One key to eliminating friction in your search process involves closer integrations with partners. With respect to events, Facebook said in July that it was working with Eventbrite and Ticketmaster to help users purchase tickets directly through the social network, eliminating excess steps that could result in abandoned shopping carts. Organizers can incorporate Eventbrite and Ticketmaster into their event listing page, so when people click on the Buy Tickets button, the transaction will be a part of the Facebook experience, and the system will already know your name, email address, and any payment information previously provided. With two taps, you’re done with the checkout process, and a QR code will be provided to grant admission.

Tamara Mendelsohn, Eventbrite’s general manager for consumer products, told VentureBeat that both companies are excited about the early results of this pilot integration. “The results validate our beliefs that providing seamless, in-line purchase experiences helps our event organizers sell more tickets, gives ticket buyers a better experience, and supports a more consistent environment for Facebook users,” she said. “The pilot’s success led us to extend the integration last week from only paid tickets to also allowing registration for free Eventbrite events directly on Facebook.
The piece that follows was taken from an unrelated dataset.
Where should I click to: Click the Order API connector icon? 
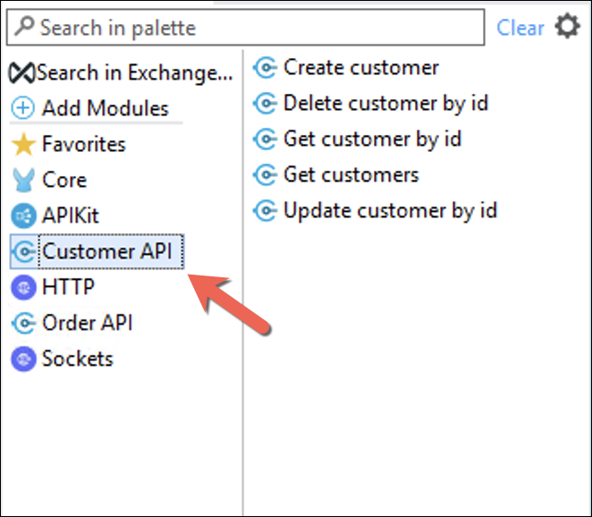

We’re excited to continue partnering with Facebook in new ways to reduce friction for consumers and increase conversion for our organizers.”

While the feature is focused on events, Bos suggested that movie ticket purchase could be another use case, along with other possibilities that Facebook will consider with developers.

It’s not only the Events bookmark on Facebook’s website that will be impacted by this, but also the company’s recently launched events app.

More ways to reach businesses

Facebook Pages new calls-to-action

What if you’re not looking to purchase a ticket, but need something else? Facebook has released new call-to-action buttons that are customized to specific businesses.

New buttons being introduced offer the ability to order food, request an appointment, get a quote, purchase tickets to movies and events, and more. The idea is that if you see a business recommended, click on its Facebook Page, and want to interact with it, you can click or tap on the call-to-action, and then have conversations moved to Facebook Messenger. So if you’re looking to order food, for example, it’s all done through Messenger, thanks to the social network’s integration with Delivery.com. If you want to book an appointment with a contractor, plumber, dentist, chiropractor, or other professional services, there are options. And then there’s the Fandango partnership that facilitates purchases.

Other integration partners include HomeAdvisor, Booker, Slice, Front Desk, BookingBug, Pingup, Schedulicity, Setster, Simplybook.me, Porch, and TalkLocal.

Companies will receive these structured card requests through Facebook Messenger, where they can accept or decline them. Bos believes that this is not a “totally foreign” behavior and added that Facebook will be working with more partners to “make things easier.”

This isn’t the first time Facebook has debuted call-to-action buttons. In fact, the first set emerged in December as part of the company’s strategy to demonstrate why brands need to have a presence on the social network. Other buttons include “book now, “contact us,” “use app,” “play game,” “shop now,” “sign up,” and “watch video,” along with “call now.”

Bos promises that all of these new features are just the beginning and that additional integrations will be made as the company continues working to connect people and businesses with one another.